悪意どころか蔑みも優越感も無関心も欲望も邪悪な感情が何もないのに凶悪って何?
55日目 夜 宿屋 白い変人 女子会
みんな疲れ果てぼろぼろの身体を引き摺る様にして浴場に向かい汗と泥を流しては湯船に沈んでいく、最早体力は限界だ。限界の戦いだったんだ。乙女戦争だった。スポーツタイプだったけど下着だった、ブラもあったよ!
みんな戦利品を掴んでお風呂まで辿り着いた戦友だ。さっきまではギャーギャーと戦い押しのけ奪い合っていたけど戦友だ。お部屋では戦利品の見せ合いっこが始まるだろう、みんな同じものだけど始まるんだろう。だって嬉しいと見せびらかしたくなるもの。
お風呂の中でアンジェリカさんから制作秘話を延々と聞かされた、フィッティングする度に着用感の試験が始まったらしい。勿論試験と言う名の遥君の欲望のスタンピードさんだったみたいだ。制作秘話かと思ったら着用試験悲話だった、秘話でもあった。
アンジェリカさん用に用意された6種類のアンダーウェアーをフィッティングする度に着用試験しちゃったらしい、ちゃんと着衣だったみたいだ。着用に問題は無かったみたいだが着用させた人が大問題だったんだ。大襲撃されちゃったんだ。
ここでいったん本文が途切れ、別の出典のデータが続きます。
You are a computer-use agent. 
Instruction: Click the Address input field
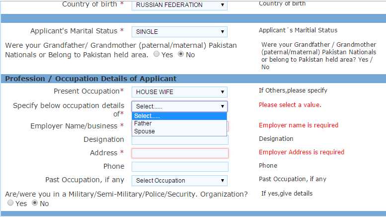point(179,153)
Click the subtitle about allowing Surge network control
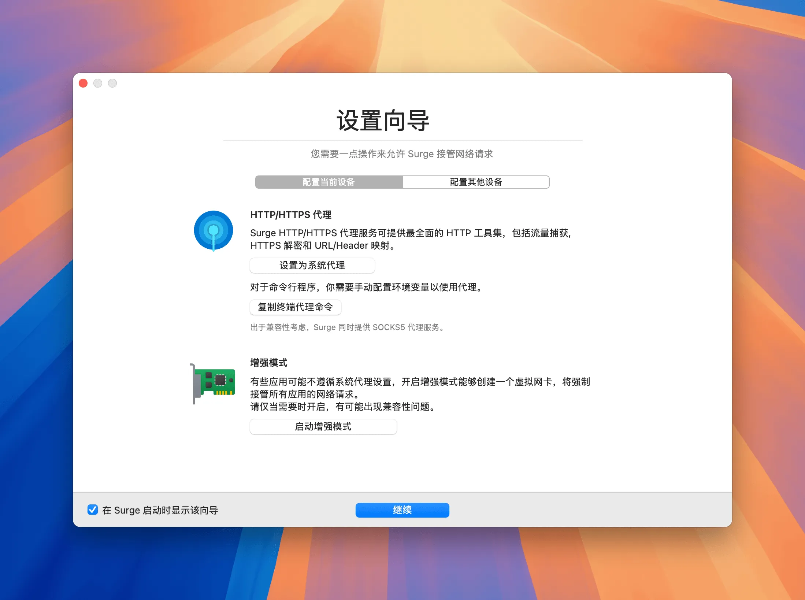This screenshot has width=805, height=600. 402,154
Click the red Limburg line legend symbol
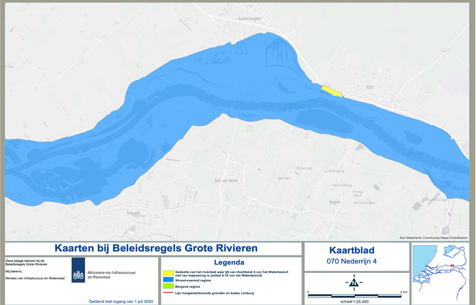The width and height of the screenshot is (476, 305). 167,293
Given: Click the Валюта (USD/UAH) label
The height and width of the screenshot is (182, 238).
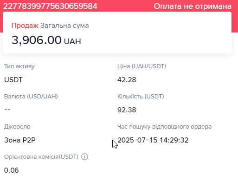Looking at the screenshot, I should click(x=31, y=97).
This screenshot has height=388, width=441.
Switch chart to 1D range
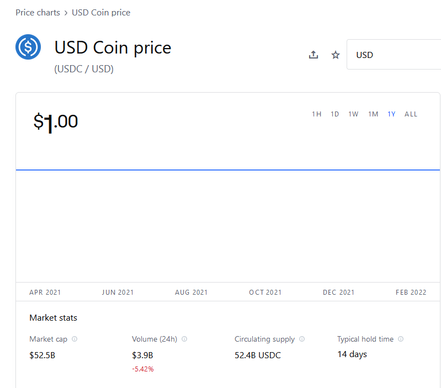pos(335,114)
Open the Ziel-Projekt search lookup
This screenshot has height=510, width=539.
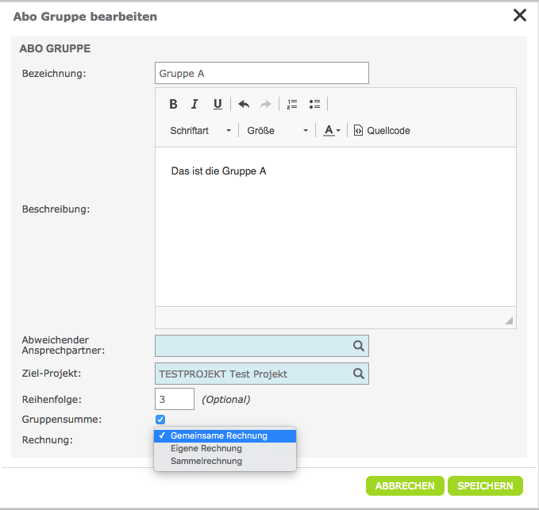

そして弓も買ったから今日稼いだ分まで全部消え去った、また積立金の取り崩し決定だ。でもすさまじく良い弓だった、1㎞近い射程で効果付き。そして特殊効果付きの矢も製造されるらしい、今日のフェニックス戦で足りなかった遠距離での制圧力と打撃力だ。戦術自体が大きく変わる、ただし矢が使い捨てに近いから金銭的には危険な武器だったりもする。
「ふう~、オタ君達はまたやらかして苛められてたね~?」
「もう趣味だよね、絶対遥君にだけちょっかいかけるんだよ?」
「「「最後は苛められるのに不思議だねー?」」」
「遥君曰くだけど小田君達ってずっと苛められたり嫌がらせされたりしながら生きていたから人を見る目が最も厳しいんだってよ?だから遥君や柿崎君達って「オタが良いんなら良いよ」って答えるけどあれはある意味信頼なんだよねー?意味解らないけど。」
そう、私の「強奪」もたった一言「オタ達が問題無いって言ってたんなら何の問題も無いんだよ。」だった、悪意や邪心に最も敏感な4人組。その4人が拠点にしていたからこの街に滞在する事に決めたくらいに信用されている。その人を見抜く目で見て懐かれてる。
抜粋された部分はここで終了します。